9 Unusual Foods You Can Try on a Cruise

by  Donna Heiderstadt | Mar 27, 2018
Poisson Cru
Poisson Cru / iStock

Familiar foods—burgers and fries, pizza, steak, pasta, salads, and ice cream—are plentiful on most cruise ships. But those with curious taste buds can also try some unusual menu items you won’t typically find back home. After all—isn’t that what traveling is all about? Here are nine to try on your next cruise adventure.

Norwegian Brown Cheese

If the idea doesn’t sound appealing, just try it. This tasty Nordic specialty, offered in Mamsen’s restaurant (onboard all Viking Ocean ships), is called gjetost. Served with Norwegian waffles and cream, topped by fresh berries—yes, this combo sounds a bit odd—it’s not to be missed. The rich and mildly sour caramel-like flavor of the cheese is offset by the sweetness of the waffles and the tartness of the berries. It just might become your favorite onboard nibble.

Poisson Cru & Moonfish

There’s no better time than cruising between the magical islands of French Polynesia in the South Pacific — especially when aboard ms Paul Gauguin — to try these Tahitian specialties. To make poisson cru (French for raw fish), the chefs in La Veranda and Le Grill mix cubes of fresh sashimi-grade tuna with coconut milk, lime juice, cucumber, carrot, tomato, and onion, then serve it for lunch. Not a fan of raw fish? You can try moonfish (aka opah): a large, round silver and orange fish that, when cooked, has a rich, creamy texture. It is grilled at least once for dinner during the voyage.

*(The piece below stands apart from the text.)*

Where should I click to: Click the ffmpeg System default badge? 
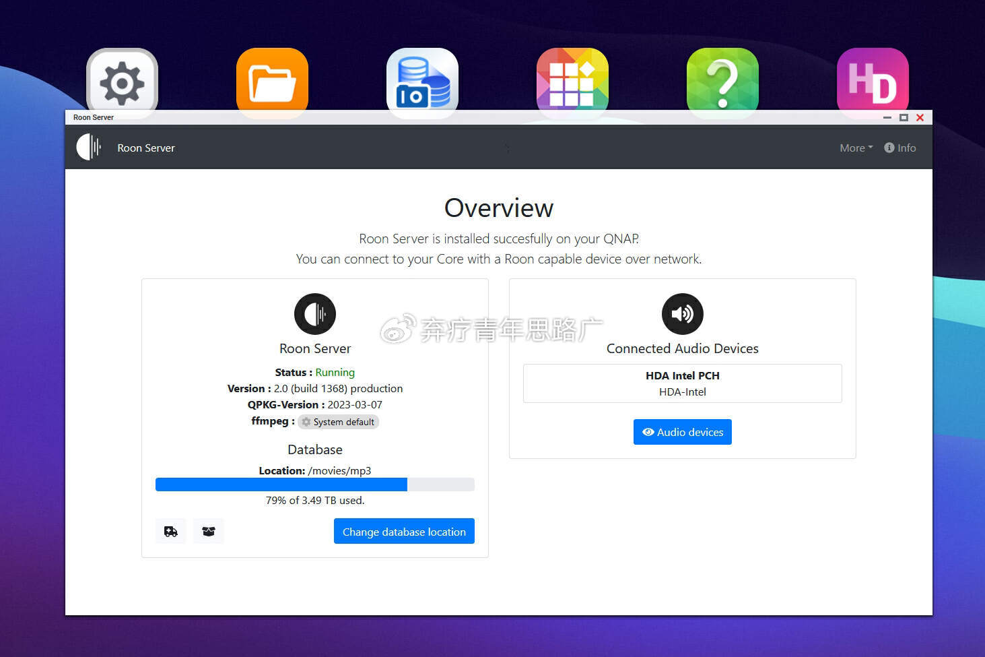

Plantain and Yucca Gnocchi & Grilled Paiche

You don’t need potatoes to make superb gnocchi, as the chefs onboard Aqua Expeditions’ Aria Amazon prove with their regional Peruvian version that uses mashed yucca root, also known as cassava, and plantains. You’ll probably dine on grilled paiche, too: an extremely large and serpent-like river fish that’s actually quite mild and is often called the “chicken of the river.”

Yuzu Custard

Made from the juice of the yuzu fruit, this creamy Japanese dessert is served at Bonsai Sushi, which is currently a dining option (at extra cost) on select Carnival ships. What does it taste like? Citrusy, savory, and sour—prepare to pucker.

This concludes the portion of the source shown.